György Bence, Sage Cyrille, Indzhykulian Artur A, Scheffer Deborah I, Brisson Alain R, Tan Sisareuth, Wu Xudong, Volak Adrienn, Mu Dakai, Tamvakologos Panos I, Li Yaqiao, Fitzpatrick Zachary, Ericsson Maria, Breakefield Xandra O, Corey David P, Maguire Casey A
Department of Neurobiology and Howard Hughes Medical Institute, Harvard Medical School, 220 Longwood Avenue, Boston, MA 02115, USA; Department of Neurology, Massachusetts General Hospital and NeuroDiscovery Center, Harvard Medical School, Building 149, Charlestown, Boston, MA 02129, USA.
Department of Neurobiology and Howard Hughes Medical Institute, Harvard Medical School, 220 Longwood Avenue, Boston, MA 02115, USA.
Mol Ther. 2017 Feb 1;25(2):379-391. doi: 10.1016/j.ymthe.2016.12.010. Epub 2017 Jan 9.
Adeno-associated virus (AAV) is a safe and effective vector for gene therapy for retinal disorders. Gene therapy for hearing disorders is not as advanced, in part because gene delivery to sensory hair cells of the inner ear is inefficient. Although AAV transduces the inner hair cells of the mouse cochlea, outer hair cells remain refractory to transduction. Here, we demonstrate that a vector, exosome-associated AAV (exo-AAV), is a potent carrier of transgenes to all inner ear hair cells. Exo-AAV1-GFP is more efficient than conventional AAV1-GFP, both in mouse cochlear explants in vitro and with direct cochlear injection in vivo. Exo-AAV shows no toxicity in vivo, as assayed by tests of auditory and vestibular function. Finally, exo-AAV1 gene therapy partially rescues hearing in a mouse model of hereditary deafness (lipoma HMGIC fusion partner-like 5/tetraspan membrane protein of hair cell stereocilia [Lhfpl5/Tmhs]). Exo-AAV is a powerful gene delivery system for hair cell research and may be useful for gene therapy for deafness.

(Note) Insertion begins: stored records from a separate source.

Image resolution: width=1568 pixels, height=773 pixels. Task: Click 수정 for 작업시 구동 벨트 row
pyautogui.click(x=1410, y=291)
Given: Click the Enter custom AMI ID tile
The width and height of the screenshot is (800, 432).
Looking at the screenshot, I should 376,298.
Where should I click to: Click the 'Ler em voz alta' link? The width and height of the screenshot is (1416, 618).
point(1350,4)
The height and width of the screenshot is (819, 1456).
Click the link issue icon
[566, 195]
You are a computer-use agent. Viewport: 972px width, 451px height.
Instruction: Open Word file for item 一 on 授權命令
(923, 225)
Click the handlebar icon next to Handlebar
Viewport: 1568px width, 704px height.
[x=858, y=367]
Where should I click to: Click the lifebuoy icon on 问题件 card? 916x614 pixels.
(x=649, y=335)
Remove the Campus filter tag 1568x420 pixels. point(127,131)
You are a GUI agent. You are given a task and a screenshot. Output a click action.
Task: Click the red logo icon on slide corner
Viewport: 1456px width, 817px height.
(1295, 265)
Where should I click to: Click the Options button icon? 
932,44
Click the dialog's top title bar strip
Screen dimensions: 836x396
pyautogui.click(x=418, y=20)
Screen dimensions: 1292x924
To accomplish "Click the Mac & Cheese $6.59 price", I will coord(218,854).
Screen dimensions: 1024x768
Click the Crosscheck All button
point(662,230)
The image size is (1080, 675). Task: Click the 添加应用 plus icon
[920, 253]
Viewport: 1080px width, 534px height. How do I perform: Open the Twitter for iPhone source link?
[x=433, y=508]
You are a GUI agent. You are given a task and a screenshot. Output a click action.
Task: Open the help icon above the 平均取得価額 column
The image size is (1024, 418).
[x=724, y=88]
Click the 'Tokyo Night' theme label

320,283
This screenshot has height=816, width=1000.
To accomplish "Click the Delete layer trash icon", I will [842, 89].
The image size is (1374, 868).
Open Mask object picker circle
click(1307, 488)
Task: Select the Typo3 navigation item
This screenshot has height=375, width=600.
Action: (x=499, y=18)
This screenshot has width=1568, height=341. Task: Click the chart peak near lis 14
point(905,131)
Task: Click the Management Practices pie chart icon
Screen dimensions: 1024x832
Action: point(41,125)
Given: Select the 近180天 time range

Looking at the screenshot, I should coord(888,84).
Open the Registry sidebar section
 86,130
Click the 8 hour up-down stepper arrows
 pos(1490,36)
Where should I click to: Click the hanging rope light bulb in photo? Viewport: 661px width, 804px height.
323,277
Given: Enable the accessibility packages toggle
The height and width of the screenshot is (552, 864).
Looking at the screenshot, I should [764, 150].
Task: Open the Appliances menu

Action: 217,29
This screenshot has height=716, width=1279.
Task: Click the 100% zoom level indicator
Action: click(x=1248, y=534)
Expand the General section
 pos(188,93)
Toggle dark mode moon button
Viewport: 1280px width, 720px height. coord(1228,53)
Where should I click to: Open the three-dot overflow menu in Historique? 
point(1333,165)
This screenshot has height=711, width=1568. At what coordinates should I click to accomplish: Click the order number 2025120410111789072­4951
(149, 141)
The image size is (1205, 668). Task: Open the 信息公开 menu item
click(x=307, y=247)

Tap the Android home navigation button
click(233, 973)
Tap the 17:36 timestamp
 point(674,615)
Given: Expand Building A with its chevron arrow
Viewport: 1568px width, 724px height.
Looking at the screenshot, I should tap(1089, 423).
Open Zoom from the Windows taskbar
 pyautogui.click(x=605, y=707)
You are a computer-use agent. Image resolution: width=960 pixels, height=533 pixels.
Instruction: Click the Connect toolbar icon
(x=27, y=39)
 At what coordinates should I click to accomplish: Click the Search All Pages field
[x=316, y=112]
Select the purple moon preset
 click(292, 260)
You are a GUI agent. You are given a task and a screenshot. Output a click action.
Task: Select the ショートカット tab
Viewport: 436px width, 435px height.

腺相关病毒(AAV)是用于视网膜疾病基因治疗的一种安全有效的载体。听力障碍的基因治疗进展相对较慢,部分原因是向内耳感觉毛细胞的基因递送效率低下。尽管AAV可转导小鼠耳蜗的内毛细胞,但外毛细胞仍难以被转导。在此,我们证明一种载体,即外泌体相关AAV(exo-AAV),是向所有内耳毛细胞递送转基因的有效载体。在体外小鼠耳蜗外植体以及体内直接耳蜗注射中,Exo-AAV1-GFP都比传统的AAV1-GFP更有效。通过听觉和前庭功能测试分析,Exo-AAV在体内无毒性。最后,Exo-AAV1基因治疗在遗传性耳聋小鼠模型(脂肪瘤HMGIC融合伴侣样5/毛细胞静纤毛四跨膜蛋白[Lhfpl5/Tmhs])中部分恢复了听力。Exo-AAV是用于毛细胞研究的强大基因递送系统,可能对耳聋的基因治疗有用。